## [PAGE EXTRACT]
Learn the four ways a task can be created in the Task Manager — via inbound communication, workflow, manual creation, or Promise to Pay.

How Tasks Get Created

Tasks can be created in four different ways. Knowing which path was taken helps you understand why a task looks the way it does — who owns it, what actions are already there, and whether the AI has already been involved.


1. An email, call, or SMS comes in

This is the most common path. When a customer sends an email, makes a call, or sends a text, the AI reads it and decides what to do:

  • If there's already an open task for this customer that fits, the communication gets linked to it and the AI reviews what actions are needed next

  • If there's no relevant open task, the AI creates a new one — giving it a title, choosing the right category, and suggesting the first actions to take

You don't need to do anything. By the time you open the task, it's already set up with the customer's history and a clear starting point.

## [RECORDED INFORMATION]
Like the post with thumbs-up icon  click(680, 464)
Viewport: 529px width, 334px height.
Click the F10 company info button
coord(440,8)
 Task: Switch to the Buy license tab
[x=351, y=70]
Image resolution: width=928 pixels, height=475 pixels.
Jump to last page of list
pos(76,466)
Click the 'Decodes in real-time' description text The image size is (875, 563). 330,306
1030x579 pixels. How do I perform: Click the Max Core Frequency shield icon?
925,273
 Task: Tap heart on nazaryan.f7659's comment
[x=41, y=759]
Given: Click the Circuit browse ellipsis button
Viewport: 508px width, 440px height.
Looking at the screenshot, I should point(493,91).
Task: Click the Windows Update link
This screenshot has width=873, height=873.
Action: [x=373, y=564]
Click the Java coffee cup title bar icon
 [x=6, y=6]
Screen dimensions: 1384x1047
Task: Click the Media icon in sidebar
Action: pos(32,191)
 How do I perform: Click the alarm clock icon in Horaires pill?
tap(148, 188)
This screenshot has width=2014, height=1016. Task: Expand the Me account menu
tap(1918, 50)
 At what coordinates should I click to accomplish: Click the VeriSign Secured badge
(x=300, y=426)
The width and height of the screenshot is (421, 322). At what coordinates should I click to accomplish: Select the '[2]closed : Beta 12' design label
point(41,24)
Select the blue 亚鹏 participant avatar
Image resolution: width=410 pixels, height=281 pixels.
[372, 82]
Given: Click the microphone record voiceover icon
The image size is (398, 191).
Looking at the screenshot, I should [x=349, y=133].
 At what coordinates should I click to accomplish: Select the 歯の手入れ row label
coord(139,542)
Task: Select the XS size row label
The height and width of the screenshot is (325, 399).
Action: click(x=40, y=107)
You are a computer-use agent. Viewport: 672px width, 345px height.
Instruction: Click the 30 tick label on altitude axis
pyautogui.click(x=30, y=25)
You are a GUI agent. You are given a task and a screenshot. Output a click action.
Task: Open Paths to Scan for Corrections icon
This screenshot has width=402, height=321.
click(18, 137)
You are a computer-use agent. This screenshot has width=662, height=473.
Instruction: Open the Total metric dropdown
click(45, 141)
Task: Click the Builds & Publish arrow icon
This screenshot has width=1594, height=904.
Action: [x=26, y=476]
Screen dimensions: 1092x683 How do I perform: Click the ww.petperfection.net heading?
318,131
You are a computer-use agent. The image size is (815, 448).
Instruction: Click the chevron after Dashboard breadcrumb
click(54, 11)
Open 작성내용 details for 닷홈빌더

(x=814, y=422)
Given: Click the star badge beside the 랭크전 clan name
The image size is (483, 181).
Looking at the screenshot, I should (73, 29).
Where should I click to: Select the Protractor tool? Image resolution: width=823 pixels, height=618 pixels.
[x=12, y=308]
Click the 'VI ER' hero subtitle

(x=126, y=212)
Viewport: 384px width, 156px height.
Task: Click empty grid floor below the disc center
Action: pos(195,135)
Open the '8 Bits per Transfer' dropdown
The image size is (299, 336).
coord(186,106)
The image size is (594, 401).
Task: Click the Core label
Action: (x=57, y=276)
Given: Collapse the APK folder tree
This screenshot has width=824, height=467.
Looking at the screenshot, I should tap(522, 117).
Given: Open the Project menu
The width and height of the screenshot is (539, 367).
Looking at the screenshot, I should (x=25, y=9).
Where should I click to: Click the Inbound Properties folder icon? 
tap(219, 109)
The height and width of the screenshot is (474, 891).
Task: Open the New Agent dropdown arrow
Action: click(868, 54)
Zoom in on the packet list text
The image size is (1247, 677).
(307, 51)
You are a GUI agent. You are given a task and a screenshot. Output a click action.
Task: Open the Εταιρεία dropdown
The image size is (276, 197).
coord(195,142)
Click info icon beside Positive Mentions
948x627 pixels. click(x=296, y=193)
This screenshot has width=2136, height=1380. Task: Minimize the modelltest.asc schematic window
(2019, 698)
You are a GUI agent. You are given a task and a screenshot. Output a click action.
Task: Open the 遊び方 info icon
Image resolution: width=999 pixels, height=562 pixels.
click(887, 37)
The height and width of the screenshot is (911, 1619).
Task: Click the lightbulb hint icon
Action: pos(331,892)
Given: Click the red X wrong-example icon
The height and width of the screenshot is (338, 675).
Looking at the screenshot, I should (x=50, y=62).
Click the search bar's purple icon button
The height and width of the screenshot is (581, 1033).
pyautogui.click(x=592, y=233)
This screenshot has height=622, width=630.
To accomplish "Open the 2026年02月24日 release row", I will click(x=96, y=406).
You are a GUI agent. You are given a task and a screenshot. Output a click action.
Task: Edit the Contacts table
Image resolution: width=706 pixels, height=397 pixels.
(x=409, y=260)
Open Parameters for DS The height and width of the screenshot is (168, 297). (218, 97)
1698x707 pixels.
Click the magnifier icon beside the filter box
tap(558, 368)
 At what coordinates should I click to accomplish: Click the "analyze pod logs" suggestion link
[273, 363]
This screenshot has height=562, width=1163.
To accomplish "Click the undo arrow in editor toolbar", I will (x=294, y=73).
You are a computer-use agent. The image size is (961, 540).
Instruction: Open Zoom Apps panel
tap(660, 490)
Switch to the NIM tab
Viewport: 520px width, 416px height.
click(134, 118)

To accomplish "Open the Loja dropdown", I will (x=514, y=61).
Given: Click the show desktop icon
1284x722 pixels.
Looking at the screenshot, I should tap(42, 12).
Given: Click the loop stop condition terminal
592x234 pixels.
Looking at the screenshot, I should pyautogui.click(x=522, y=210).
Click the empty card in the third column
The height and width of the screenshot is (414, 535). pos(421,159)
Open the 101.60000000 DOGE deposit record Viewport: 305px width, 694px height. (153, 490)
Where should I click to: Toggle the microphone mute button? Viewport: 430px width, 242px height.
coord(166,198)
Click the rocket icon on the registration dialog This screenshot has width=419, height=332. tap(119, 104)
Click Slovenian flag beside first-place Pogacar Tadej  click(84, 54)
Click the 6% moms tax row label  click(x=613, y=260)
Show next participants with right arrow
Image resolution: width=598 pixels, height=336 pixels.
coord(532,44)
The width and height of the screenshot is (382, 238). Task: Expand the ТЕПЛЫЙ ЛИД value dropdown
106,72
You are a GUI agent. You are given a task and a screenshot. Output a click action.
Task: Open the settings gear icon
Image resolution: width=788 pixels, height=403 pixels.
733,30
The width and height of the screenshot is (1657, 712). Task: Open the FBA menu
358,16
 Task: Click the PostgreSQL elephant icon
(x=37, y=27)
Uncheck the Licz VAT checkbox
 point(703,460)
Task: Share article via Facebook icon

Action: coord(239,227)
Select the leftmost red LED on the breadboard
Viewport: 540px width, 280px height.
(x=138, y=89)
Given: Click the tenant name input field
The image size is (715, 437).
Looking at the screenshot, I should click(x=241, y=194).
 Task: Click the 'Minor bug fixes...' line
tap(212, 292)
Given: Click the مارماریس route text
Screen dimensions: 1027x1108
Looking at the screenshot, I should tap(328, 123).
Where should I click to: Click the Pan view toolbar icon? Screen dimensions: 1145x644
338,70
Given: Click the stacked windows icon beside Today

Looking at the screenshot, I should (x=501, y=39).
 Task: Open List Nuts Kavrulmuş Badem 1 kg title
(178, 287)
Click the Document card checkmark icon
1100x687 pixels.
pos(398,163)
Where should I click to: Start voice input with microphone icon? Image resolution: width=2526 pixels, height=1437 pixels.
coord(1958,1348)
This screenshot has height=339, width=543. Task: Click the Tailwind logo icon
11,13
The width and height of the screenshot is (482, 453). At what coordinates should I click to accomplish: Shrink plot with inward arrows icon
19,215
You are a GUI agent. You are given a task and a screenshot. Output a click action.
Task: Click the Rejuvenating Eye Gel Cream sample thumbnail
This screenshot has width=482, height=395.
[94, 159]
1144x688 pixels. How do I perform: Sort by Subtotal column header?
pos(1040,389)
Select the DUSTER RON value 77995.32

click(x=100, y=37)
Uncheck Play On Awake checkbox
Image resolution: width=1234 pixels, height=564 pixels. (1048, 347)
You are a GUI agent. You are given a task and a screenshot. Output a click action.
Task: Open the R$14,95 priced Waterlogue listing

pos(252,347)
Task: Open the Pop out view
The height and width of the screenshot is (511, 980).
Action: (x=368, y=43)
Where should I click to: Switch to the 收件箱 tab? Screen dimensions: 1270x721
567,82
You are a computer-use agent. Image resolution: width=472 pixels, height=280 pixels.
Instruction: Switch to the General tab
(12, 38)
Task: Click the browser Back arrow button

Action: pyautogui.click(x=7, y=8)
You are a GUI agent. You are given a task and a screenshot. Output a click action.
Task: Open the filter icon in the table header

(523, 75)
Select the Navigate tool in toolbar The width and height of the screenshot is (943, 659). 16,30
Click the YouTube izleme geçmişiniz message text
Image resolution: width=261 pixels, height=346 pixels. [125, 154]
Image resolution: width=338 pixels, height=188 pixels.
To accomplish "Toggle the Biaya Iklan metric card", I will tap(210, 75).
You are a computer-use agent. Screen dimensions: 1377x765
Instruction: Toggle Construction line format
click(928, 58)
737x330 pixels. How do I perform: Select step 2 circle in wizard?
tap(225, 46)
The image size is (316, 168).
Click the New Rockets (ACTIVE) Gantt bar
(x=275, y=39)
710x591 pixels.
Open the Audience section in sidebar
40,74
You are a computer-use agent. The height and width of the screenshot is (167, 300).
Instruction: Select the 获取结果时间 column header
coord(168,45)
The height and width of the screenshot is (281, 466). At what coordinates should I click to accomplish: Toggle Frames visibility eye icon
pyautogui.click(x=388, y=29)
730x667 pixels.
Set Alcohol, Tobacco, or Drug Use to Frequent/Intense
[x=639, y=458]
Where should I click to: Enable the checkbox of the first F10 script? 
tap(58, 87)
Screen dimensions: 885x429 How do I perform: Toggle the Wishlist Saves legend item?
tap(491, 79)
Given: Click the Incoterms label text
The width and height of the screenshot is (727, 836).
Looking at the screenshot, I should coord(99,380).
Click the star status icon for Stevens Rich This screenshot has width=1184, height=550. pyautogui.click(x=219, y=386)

## [EXERCISE BRIEF]
According to the task creation text, which of the four ways a task can be created is the most common? Use only the task creation text for this, not the records.

## [SOLUTION FOR THIS EXERCISE]
An email, call, or SMS coming in from a customer.